By Dani Rodrik
Dani Rodrik, Professor of International Political Economy at Harvard University’s John F. Kennedy School of Government, is the author of Straight Talk on Trade: Ideas for a Sane World Economy.
CAMBRIDGE – President Joe Biden’s $ 2 trillion infrastructure plan is likely to be a turning point for the American economy, clearly indicating that the neoliberal age, with its belief that markets work best and are left behind themselves best, behind us. But while neoliberalism may be dead, it is less clear what will replace it.
The challenges faced by the United States and other advanced economies today are fundamentally different from those they faced in the early decades of the twentieth century. Those earlier challenges led to the New Deal and the welfare state. Today’s problems need new solutions – climate change, labor market disruption due to new technologies, and hyper-globalization. We need a new economic vision, not a nostalgia for a mythical era of widely shared prosperity at home and global domination abroad.
On climate change, Biden’s plan does not reach the Green New Deal promoted by progressive Democrats such as Representative Alexandria Ocasio-Cortez. But it does include significant investments in a green economy, such as supporting markets for electric vehicles and other programs to cut carbon dioxide emissions, making it the largest federal effort ever to curb greenhouse gases. In terms of jobs, the scheme aims to expand employment offering good pay and benefits, focusing, as well as infrastructure, on manufacturing and the growing and vital care economy.

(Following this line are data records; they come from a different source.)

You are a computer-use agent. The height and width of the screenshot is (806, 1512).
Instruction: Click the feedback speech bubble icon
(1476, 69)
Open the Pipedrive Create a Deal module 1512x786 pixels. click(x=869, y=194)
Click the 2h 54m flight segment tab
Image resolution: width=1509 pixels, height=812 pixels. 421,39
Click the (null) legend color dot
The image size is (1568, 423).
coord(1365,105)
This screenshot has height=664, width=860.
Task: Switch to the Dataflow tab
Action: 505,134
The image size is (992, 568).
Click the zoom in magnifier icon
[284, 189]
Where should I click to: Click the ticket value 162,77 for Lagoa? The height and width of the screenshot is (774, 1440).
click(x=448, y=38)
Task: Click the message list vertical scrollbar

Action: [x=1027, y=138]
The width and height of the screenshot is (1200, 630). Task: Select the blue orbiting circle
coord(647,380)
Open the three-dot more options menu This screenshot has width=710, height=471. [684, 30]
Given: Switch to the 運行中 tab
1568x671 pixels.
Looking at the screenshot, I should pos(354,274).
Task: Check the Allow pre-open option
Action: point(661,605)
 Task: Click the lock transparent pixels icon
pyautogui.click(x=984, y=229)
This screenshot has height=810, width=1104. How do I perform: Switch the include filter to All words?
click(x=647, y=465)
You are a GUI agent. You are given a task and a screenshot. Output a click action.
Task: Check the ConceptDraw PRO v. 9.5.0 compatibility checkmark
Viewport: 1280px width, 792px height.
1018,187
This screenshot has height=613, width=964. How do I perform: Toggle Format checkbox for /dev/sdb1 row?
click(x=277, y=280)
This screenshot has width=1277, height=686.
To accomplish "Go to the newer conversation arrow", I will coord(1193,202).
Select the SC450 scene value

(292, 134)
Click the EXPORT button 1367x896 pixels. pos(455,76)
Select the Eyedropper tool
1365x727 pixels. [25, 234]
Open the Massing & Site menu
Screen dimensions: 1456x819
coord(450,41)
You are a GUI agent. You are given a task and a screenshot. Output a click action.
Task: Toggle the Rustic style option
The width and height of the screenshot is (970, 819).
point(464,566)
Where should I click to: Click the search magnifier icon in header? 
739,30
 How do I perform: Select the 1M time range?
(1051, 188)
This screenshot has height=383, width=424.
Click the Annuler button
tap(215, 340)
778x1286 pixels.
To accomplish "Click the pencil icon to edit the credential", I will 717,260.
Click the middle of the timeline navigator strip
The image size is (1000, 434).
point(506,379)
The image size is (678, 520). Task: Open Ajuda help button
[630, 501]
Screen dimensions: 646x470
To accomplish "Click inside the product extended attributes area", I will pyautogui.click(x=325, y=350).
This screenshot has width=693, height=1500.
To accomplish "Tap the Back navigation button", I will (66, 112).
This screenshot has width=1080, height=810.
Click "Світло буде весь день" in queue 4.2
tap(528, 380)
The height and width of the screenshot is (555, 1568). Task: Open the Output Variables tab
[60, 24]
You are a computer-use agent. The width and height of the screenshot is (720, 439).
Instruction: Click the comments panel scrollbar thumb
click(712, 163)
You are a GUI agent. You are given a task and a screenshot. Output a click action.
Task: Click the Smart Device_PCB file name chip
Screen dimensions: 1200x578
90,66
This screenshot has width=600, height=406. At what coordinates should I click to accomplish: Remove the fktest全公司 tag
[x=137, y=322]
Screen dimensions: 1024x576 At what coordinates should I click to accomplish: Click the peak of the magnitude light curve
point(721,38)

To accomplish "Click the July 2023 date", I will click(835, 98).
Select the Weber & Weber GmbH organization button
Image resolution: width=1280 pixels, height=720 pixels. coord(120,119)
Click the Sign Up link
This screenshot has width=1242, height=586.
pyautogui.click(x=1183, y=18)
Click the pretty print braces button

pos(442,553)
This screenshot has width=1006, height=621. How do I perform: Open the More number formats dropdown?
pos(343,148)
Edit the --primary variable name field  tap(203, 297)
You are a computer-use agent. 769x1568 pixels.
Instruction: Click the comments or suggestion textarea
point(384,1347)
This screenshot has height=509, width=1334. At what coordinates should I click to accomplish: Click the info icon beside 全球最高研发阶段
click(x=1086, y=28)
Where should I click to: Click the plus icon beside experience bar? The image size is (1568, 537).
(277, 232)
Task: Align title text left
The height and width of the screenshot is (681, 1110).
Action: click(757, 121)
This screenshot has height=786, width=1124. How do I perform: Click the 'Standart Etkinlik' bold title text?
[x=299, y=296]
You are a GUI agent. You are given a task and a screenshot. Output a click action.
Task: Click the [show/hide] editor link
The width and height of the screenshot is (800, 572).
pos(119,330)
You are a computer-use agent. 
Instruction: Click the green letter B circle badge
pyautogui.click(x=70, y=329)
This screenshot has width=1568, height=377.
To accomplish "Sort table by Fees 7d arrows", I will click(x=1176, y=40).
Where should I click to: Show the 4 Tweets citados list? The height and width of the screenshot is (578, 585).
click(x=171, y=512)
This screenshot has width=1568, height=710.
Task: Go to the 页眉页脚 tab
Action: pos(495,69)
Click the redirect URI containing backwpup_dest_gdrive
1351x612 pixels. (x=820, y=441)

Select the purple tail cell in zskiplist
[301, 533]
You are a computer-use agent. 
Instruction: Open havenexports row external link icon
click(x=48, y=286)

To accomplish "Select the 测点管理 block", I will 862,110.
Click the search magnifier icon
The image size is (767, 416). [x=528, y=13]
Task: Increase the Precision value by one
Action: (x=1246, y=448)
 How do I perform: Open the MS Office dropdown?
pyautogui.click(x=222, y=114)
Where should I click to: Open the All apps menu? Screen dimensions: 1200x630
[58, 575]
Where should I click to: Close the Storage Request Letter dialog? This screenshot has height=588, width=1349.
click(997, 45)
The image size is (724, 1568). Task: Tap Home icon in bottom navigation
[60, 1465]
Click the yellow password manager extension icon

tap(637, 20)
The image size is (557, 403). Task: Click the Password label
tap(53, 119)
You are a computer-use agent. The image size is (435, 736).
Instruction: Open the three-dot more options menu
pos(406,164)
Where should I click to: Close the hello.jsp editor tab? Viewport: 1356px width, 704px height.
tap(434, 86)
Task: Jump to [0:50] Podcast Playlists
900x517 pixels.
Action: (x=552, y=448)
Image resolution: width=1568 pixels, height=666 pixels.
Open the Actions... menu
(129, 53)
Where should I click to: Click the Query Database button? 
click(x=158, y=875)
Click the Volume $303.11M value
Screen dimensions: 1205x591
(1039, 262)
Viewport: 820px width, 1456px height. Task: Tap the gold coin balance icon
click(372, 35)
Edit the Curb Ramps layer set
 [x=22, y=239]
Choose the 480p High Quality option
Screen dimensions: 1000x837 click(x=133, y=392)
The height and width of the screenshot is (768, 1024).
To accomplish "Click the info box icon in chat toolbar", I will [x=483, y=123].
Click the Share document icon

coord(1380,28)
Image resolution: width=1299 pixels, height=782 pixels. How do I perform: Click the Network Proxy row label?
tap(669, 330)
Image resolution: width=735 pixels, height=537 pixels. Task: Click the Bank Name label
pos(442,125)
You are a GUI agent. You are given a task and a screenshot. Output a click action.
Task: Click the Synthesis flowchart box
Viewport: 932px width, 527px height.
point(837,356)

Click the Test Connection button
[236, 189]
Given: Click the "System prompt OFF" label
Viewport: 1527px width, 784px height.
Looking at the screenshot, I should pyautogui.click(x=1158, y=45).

New ways of thinking about the role of government are just as important as new priorities. Many commentators have framed Biden’s infrastructure plan as a return to big government. But the package is spread over eight years, will raise public spending by just one percentage point of GDP, and is projected to pay for itself in the long run. A boost in public investment in infrastructure, the green transition and job creation is about time. Even if the plan were nothing more than a big public investment push funded by taxes on large corporations, it would be of great benefit to the US economy.
But Biden’s plan can be much more. It could fundamentally reshape the role of government in the economy and how that role is perceived. Traditional skepticism about the economic role of government is rooted in the belief that private markets, driven by the profit motive, are efficient, while governments are wasteful. But the proliferation of private markets in recent decades – the rise of monopolies, private finance folders, extreme accumulation of income, and growing economic uncertainty – has drawn the attention of the private sector.
At the same time, it is better to understand today that top-down regulation is unlikely to work in a complex economy characterized by so much uncertainty. Regardless of the specific domain – promoting green technologies, developing new institutional arrangements for domiciliary care workers, deepening domestic supply chains for high-tech manufacturing, or building on successful workforce development programs – government cooperation with non-governmental actors will be essential .
In all these areas, government will have to work with private markets and businesses, as well as other stakeholders such as unions and community groups. New governance models will be needed to ensure that public objectives are pursued with the full participation of those actors with the knowledge and ability to deliver them. The government will have to become a trusted partner; and will have to trust other social actors in turn.
In the past, every excessive swing in the state-market balance has resulted in an excessive swing in the opposite direction. Biden’s plan can break this cycle. If it succeeds, it could be complemented by the example it sets of markets and governments, not substitutes – showing that each works better when the other pulls its weight – it could be the most important legacy and ongoing.
In this respect, it is unhelpful to see the Biden plan as a way to restore America’s competitive position in the world, especially vis-à-vis China. Unfortunately, Biden himself is guilty of this framing. The package will “put us in a position to win the global competition with China in the years ahead,” he argued recently.
It may be political temptation to market the infrastructure plan in this way. In an earlier age, the widespread fear that the United States was losing its edge to the USSR in ballistic missiles and in the space race helped catalyze national technological mobilization.
But there is much less reason to be scared today. It is unlikely to buy much Republican support for the plan, given the intensity of party polarization. And it’s a distraction from the real implementation: if the plan increases incomes and opportunities for ordinary Americans, as it should, it will have been worth doing, regardless of the effects on America’s geopolitical status.
Moreover, economics is different from arms race. A strong US economy should not pose a threat to China, just as Chinese economic growth need not threaten America. Biden’s framing is detrimental to the extent that it turns good home economics into a tool of aggressive, zero-sum foreign policies. Can we blame China if it tightens restrictions on US corporations as a defensive measure against the Biden scheme?
The plan could transform the US and set an important example for other developed countries to follow. But to fulfill its potential, it must avoid the state’s misleading bipartisanship against the market and old-fashioned Cold War ropes. Only by leaving the past models can charting a new vision for the future.